One of the most significant advantages of cloud computing is the way in which it changes disaster recovery (DR), making it more cost-effective and lowering the bar for enterprises to deploy comprehensive DR plans for their entire IT infrastructure.

This is according to Graham Vorster, Head of Emerging Technologies and Alliances at T-Systems in South Africa, the local representatives of global organisation T-Systems that specialises in helping businesses move to the cloud.

“Depending on the implementation of the source systems, DR into the Cloud can be as easy as replicating log files onto a database instance with low processing capability, which scales up in the event of a disaster. More complex solutions do require more work, but most requirements can be satisfied,” says Vorster.

“Our solutions inherently offer DR options, and clients can choose to either utilise synchronised DR within the whole cloud, or opt for high availability. Enterprise Resource Planning (ERP) and other entire company systems are mirrored in the cloud for enhanced redundancy and recovery capability,” says Vorster.

“One of our latest offerings is a dynamic services infrastructure, as opposed dynamic computer services, which is mainly aimed at our highly standardised services such as ERP. I am tremendously excited about the opportunities we have here in South Africa and I do see major growth in that,” he adds.

With regard to the adoption of cloud services in South Africa, Vorster cites the challenges of data availability, bandwidth issues and the high cost of data as major issues. That said, this situation is currently resolving, with many initiatives in place to deliver more available, more affordable bandwidth. One example is the Metro Ethernet, available in major centres and capable of delivering high bandwidth at relatively low cost. The cloud is becoming increasingly viable and is beginning to make solid business sense for customers.

Despite barriers to entry being steadily removed, Vorster believes some customers are going to take years to get into the cloud because of their own infrastructure issues.
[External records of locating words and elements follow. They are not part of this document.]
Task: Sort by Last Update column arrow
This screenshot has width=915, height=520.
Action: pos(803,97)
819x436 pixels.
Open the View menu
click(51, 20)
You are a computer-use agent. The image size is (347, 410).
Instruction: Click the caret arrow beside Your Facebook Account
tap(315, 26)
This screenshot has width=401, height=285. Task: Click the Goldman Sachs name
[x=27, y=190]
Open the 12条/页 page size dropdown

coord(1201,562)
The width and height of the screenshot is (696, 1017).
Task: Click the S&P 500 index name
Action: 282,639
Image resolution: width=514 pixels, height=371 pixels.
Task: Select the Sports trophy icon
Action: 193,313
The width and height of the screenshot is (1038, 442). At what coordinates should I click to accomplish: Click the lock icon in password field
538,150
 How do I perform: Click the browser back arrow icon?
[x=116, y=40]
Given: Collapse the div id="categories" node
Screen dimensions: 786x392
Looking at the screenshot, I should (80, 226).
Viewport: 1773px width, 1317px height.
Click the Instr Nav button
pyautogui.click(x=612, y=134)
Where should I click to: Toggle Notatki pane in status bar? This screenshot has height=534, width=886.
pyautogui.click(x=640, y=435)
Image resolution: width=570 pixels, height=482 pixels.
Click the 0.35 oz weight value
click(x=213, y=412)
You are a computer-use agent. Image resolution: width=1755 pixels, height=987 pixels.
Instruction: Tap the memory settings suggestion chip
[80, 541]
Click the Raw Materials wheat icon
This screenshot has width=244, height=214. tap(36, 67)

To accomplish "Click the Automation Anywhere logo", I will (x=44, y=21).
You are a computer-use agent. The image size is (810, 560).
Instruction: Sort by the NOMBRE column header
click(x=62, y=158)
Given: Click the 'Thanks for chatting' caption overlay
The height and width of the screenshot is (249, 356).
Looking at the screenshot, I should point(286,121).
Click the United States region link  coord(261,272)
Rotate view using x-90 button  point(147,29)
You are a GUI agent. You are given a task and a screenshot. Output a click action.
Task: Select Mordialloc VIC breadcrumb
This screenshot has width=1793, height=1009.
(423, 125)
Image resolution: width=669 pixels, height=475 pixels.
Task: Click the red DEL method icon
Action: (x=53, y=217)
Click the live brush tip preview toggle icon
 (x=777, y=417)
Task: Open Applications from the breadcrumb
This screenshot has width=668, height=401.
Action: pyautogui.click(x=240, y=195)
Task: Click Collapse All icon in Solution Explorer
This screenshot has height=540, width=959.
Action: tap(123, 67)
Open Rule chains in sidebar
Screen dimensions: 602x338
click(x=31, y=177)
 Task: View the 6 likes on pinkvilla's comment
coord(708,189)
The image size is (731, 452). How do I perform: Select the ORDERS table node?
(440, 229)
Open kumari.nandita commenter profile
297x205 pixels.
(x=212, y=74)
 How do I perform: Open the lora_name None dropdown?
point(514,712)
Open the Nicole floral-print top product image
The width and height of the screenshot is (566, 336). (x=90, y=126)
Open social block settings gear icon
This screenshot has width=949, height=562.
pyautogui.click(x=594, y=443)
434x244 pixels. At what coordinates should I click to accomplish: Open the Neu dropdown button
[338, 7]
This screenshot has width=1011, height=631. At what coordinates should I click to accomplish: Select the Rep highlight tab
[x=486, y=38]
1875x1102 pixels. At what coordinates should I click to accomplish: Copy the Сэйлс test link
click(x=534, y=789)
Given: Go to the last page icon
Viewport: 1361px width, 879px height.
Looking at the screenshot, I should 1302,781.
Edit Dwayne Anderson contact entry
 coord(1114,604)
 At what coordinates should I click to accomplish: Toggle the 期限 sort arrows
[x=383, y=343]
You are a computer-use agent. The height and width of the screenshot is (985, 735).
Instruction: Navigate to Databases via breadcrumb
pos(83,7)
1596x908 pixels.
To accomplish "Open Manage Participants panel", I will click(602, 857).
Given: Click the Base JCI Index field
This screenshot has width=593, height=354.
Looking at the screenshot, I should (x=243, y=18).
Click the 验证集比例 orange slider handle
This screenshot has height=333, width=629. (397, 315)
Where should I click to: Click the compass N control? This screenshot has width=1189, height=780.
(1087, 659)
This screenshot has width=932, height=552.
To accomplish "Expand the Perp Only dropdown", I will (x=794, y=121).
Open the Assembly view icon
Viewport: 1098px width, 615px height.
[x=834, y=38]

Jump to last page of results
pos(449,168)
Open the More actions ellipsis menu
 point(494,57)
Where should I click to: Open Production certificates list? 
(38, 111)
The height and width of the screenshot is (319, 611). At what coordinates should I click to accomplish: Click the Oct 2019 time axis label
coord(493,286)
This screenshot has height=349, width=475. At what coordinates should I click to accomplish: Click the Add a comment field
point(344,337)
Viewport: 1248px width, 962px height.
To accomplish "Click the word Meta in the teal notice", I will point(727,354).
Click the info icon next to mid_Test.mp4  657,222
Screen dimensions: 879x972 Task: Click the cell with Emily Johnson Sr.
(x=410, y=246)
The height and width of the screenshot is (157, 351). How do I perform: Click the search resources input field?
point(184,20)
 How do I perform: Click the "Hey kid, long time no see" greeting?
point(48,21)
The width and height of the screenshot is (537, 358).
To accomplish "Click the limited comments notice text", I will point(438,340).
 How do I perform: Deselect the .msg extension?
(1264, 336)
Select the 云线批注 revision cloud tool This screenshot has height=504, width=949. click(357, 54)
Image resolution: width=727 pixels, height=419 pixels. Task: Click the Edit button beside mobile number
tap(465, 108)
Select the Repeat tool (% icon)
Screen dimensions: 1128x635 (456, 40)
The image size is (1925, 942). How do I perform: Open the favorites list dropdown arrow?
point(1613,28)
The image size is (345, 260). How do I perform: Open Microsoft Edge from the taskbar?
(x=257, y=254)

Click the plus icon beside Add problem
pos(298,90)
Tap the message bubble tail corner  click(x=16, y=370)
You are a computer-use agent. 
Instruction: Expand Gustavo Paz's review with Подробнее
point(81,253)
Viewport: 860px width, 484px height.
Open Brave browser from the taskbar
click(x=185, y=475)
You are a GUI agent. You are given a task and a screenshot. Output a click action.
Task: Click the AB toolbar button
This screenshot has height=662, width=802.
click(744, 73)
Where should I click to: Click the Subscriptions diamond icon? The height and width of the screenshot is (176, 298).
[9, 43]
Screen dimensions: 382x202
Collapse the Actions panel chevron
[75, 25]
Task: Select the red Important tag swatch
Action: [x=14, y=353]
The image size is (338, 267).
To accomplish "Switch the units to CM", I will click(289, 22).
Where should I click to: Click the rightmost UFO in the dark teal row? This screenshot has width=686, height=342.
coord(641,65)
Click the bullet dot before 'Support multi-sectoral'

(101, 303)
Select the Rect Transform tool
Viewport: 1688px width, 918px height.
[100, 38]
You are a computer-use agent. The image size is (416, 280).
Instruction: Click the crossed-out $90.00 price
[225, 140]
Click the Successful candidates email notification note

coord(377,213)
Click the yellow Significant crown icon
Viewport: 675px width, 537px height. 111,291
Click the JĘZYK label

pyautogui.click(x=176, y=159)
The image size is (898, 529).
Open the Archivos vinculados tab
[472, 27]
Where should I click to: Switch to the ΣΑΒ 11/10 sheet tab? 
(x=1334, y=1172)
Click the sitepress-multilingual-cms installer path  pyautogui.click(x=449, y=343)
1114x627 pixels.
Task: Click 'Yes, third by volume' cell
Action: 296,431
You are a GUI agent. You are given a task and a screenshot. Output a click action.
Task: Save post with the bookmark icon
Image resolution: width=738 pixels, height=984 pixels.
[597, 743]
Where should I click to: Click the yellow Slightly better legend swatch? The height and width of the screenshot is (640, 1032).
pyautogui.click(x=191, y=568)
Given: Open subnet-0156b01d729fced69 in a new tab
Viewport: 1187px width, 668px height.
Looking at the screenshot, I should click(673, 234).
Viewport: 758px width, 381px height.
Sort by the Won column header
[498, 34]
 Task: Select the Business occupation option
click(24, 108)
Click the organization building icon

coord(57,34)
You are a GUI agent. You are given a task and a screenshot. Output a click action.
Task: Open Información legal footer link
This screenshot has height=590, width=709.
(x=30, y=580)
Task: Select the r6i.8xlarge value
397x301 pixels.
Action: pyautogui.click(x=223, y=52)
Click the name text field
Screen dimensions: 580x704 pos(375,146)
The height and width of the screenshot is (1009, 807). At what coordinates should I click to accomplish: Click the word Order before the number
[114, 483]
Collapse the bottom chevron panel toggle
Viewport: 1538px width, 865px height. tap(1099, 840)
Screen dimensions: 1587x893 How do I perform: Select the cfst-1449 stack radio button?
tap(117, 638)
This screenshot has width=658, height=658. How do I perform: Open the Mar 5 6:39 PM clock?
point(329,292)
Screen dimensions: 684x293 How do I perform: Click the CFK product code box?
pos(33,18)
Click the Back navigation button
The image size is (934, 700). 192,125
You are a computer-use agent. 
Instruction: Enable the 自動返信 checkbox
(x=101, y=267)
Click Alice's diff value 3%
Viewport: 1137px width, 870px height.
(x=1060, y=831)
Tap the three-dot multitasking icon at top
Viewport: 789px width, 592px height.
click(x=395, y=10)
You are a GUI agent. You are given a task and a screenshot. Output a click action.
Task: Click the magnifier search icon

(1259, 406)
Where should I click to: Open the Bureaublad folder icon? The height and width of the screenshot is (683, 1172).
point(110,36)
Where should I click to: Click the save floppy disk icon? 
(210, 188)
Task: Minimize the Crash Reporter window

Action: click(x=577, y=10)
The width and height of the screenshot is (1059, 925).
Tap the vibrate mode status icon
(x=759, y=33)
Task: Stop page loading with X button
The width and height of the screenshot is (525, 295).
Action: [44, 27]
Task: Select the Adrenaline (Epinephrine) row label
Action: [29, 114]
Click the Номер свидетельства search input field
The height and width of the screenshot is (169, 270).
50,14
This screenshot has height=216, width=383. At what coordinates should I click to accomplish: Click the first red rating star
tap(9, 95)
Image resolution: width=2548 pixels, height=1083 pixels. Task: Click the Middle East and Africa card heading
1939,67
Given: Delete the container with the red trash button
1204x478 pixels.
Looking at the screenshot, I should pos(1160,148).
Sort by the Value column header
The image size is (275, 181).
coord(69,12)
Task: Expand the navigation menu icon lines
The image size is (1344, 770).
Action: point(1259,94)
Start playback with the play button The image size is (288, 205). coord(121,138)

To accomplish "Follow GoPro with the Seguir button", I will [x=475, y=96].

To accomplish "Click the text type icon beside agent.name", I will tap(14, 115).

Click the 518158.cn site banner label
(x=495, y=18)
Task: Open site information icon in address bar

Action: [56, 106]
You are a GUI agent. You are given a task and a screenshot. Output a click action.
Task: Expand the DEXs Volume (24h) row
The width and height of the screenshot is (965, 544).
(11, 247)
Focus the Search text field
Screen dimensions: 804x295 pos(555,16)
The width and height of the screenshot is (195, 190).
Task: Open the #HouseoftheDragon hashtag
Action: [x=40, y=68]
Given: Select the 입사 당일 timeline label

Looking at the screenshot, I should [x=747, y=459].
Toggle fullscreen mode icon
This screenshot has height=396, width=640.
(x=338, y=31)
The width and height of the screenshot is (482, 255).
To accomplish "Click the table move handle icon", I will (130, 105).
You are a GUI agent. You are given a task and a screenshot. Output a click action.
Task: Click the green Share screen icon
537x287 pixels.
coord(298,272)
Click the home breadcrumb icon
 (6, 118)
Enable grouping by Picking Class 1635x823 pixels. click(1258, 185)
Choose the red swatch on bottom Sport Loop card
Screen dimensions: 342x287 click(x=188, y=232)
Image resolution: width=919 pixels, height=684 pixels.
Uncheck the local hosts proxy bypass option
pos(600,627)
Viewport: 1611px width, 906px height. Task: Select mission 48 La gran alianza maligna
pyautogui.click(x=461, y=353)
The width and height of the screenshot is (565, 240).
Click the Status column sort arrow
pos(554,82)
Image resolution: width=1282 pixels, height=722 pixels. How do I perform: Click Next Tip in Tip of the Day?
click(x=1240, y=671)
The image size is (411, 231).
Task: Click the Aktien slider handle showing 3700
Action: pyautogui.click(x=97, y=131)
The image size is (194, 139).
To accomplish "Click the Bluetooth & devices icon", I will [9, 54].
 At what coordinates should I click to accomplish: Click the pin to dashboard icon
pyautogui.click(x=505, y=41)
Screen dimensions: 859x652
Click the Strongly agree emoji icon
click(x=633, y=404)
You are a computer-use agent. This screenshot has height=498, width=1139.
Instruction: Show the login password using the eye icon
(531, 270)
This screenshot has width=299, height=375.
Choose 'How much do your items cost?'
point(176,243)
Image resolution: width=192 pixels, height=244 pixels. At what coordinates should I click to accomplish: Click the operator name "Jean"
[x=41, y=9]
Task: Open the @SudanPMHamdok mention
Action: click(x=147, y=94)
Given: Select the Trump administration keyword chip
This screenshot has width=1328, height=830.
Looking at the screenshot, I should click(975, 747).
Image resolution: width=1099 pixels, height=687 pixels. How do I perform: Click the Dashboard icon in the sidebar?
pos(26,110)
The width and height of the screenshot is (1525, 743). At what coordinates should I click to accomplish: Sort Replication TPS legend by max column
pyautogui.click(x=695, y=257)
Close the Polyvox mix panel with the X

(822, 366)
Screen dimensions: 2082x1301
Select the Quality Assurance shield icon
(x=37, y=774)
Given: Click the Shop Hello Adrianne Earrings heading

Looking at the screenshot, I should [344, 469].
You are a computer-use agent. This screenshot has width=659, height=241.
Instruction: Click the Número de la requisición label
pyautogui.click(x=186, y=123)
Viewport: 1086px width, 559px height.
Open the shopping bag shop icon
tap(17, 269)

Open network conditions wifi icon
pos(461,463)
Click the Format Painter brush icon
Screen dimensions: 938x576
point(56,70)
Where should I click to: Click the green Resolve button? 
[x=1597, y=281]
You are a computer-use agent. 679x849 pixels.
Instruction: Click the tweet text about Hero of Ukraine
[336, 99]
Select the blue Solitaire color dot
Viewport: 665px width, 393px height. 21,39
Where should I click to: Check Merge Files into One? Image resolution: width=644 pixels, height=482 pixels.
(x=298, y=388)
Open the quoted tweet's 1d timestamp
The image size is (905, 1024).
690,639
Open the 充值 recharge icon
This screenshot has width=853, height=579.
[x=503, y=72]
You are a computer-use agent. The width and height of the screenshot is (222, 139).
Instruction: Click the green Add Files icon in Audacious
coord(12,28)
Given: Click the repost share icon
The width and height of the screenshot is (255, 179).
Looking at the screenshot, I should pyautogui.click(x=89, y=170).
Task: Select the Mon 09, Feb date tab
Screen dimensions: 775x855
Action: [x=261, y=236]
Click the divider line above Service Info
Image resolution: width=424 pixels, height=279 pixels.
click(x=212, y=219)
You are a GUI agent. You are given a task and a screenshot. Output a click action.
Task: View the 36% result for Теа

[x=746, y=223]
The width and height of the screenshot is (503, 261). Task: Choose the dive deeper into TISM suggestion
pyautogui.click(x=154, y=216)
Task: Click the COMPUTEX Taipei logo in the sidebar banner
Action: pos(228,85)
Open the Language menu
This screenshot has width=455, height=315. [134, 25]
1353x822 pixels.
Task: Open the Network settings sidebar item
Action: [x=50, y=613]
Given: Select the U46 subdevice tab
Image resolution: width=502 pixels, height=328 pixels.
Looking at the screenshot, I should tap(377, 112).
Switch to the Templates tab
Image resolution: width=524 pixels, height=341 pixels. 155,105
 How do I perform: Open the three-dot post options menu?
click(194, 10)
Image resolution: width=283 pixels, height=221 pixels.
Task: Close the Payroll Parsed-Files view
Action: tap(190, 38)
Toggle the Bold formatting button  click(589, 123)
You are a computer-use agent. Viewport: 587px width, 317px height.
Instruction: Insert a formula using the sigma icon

However, the need to incorporate good governance and compliance is driving the push for cloud computing and disaster recovery management.

“For auditors, having tape-based backup simply is no longer sufficient. These backups are time consuming at best, meaning that in the event of a disaster companies could take weeks to get back up and running. In today’s fast-paced business world this could mean that they never fully recover, and fail completely. Tape-based backup does not deliver the comprehensive data recovery strategy that cloud solutions are able to,” says Vorster.

Bringing DR strategies in-house also represents a significant cost for companies, as they often do not have adequate data centre infrastructure, and building this infrastructure is sometimes not financially viable. While organisations need to include DR into their backup strategy, cost reduction and flexibility are also an issue. In light of these challenges, the need for DR is practically forcing companies to look at cloud computing as an option.

“Incorporating DR as part of a cloud initiative has several other benefits as well. Cloud solutions have a very small footprint, particularly in terms of power usage, and the processing required in a shared environment means that organisations do not require a vast amount of infrastructure. The bonus of course is that you only pay for what you use, offering enhanced flexibility and scalability to grow with the organisation as needs require. This is a model that most companies find very attractive in these tough economic times. While organisations in South Africa may have been slow to adopt cloud services, in the long run, DR in the cloud is going to be a very cost effective way of reaching compliance and governance goals,” Vorster concludes.